[Dataset entries]
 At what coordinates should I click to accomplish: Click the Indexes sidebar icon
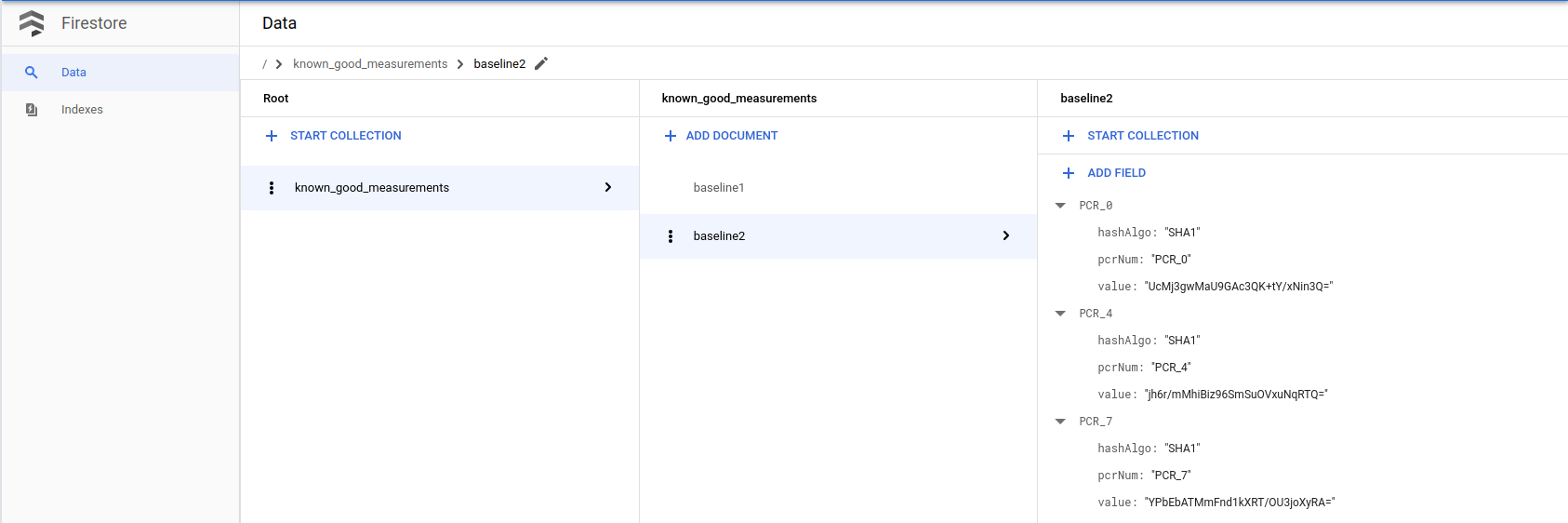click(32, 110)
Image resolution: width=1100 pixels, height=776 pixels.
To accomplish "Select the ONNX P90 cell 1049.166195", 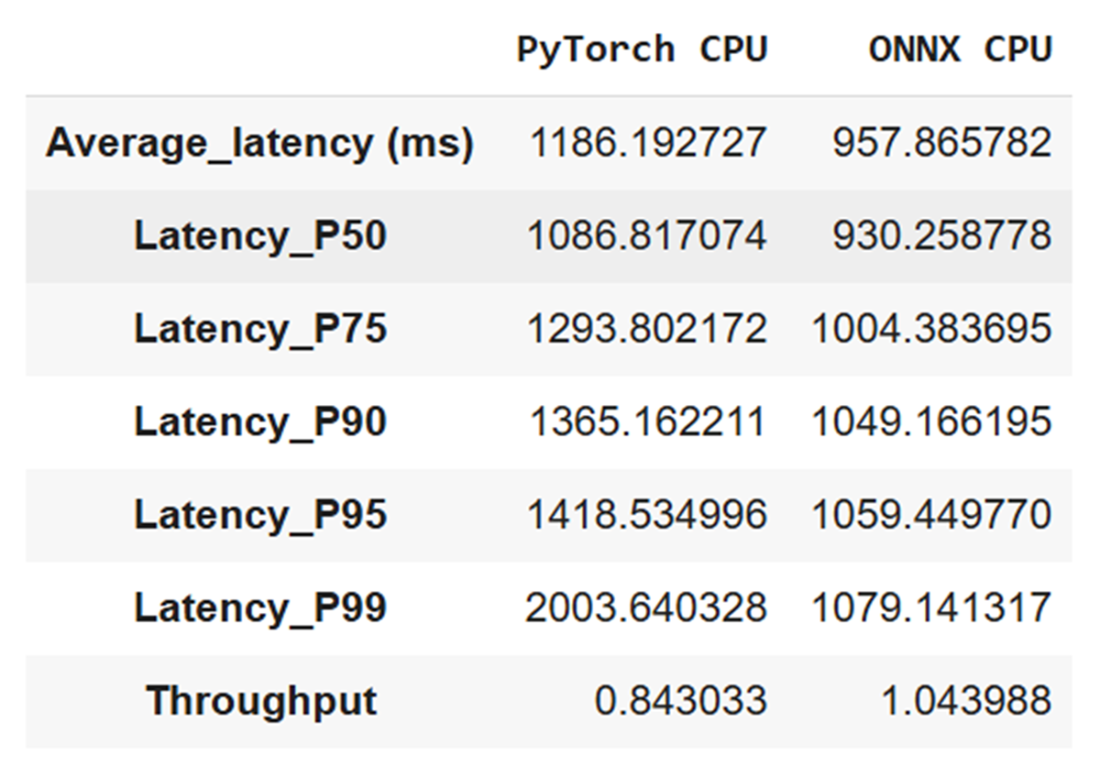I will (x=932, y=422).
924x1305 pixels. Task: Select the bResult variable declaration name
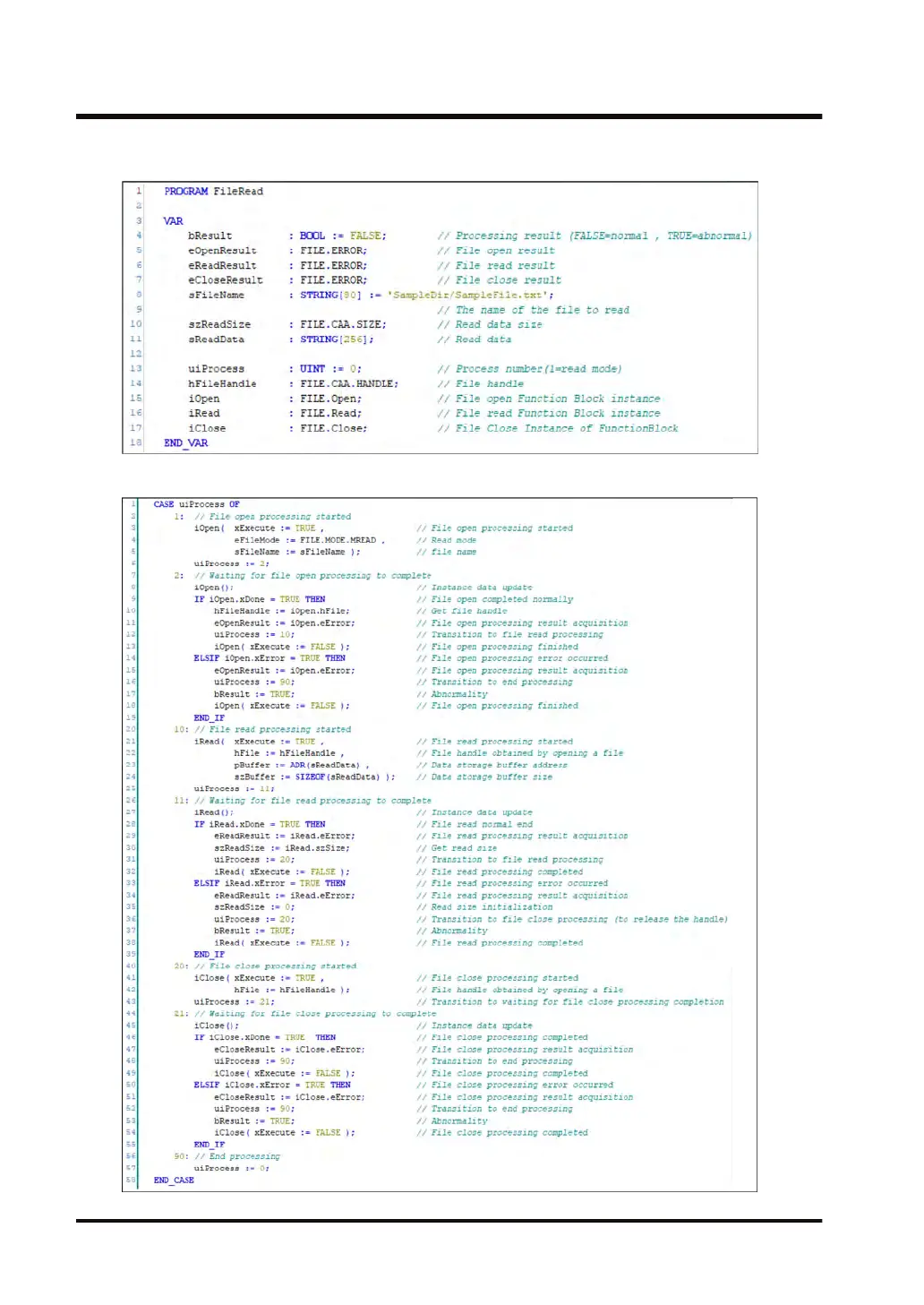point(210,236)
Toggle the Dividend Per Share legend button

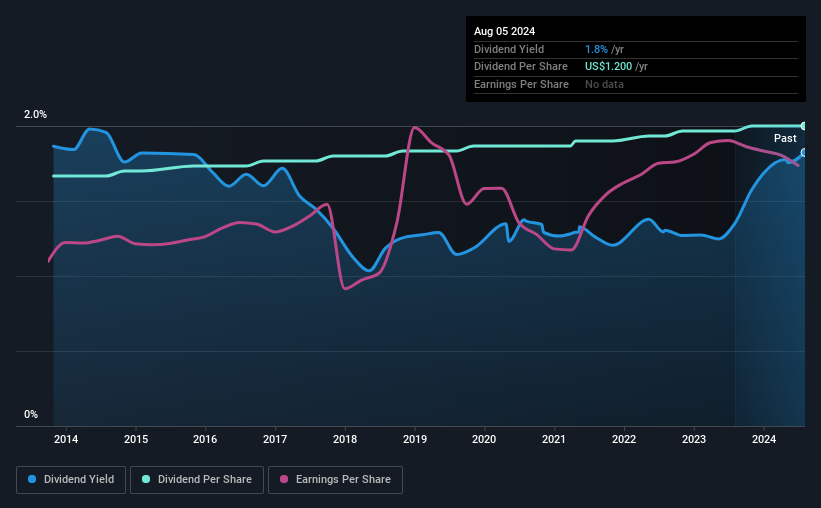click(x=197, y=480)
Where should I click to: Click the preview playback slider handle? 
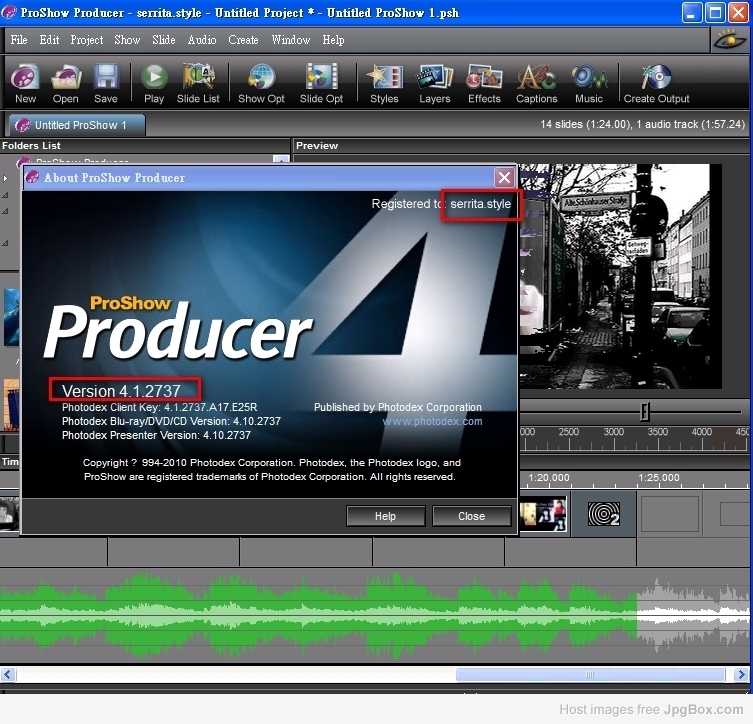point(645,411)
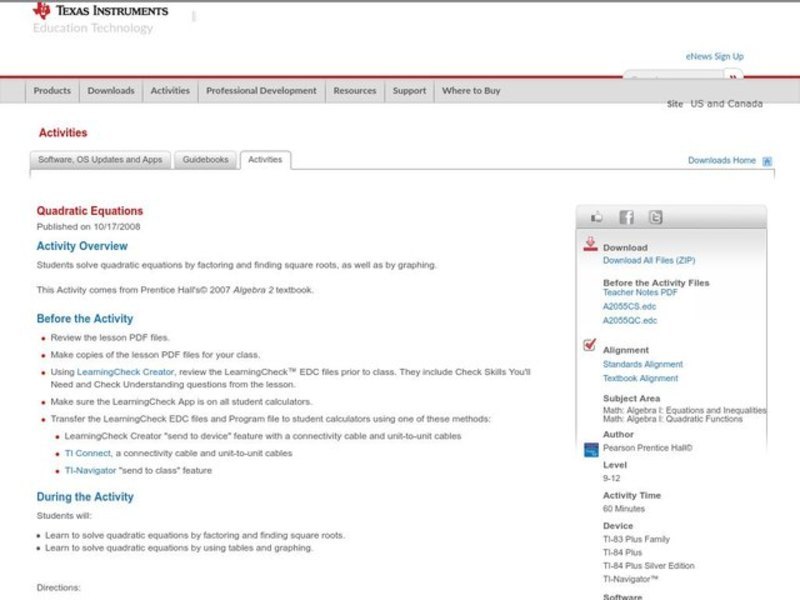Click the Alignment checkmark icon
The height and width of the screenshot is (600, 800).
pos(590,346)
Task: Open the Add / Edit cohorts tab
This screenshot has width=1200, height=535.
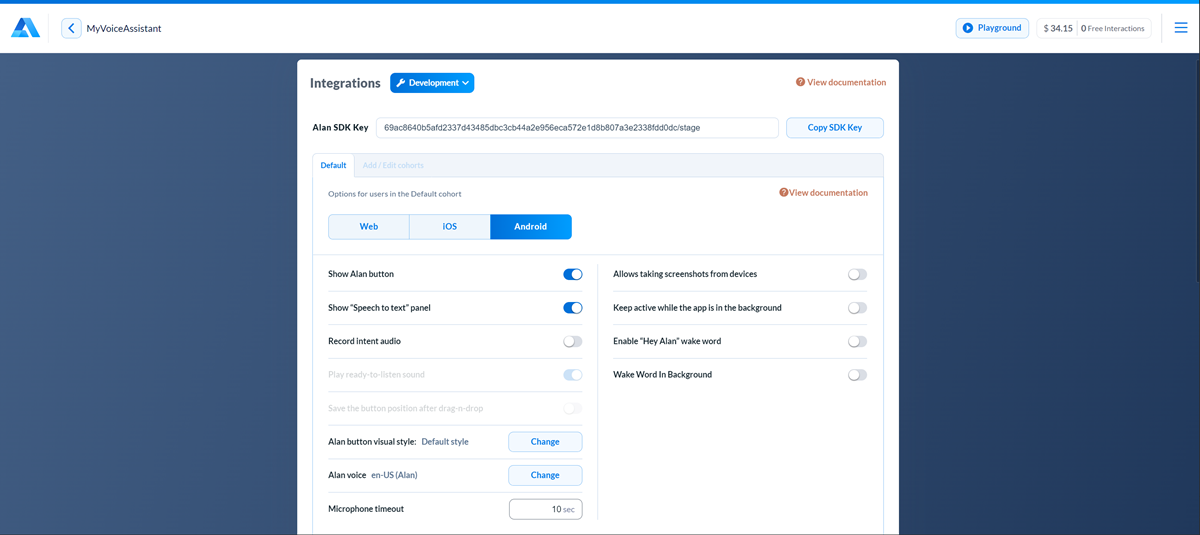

[Directions] Print only the lines from the one with "Where should I" through the last line of the data above, exactly and with both ends, and please omit any pictures.

[Exercise response]
Where should I click to: Click the preview playback slider handle? 
point(645,411)
Click the Alignment checkmark icon
The height and width of the screenshot is (600, 800).
pos(590,346)
Task: Open the Add / Edit cohorts tab
This screenshot has width=1200, height=535.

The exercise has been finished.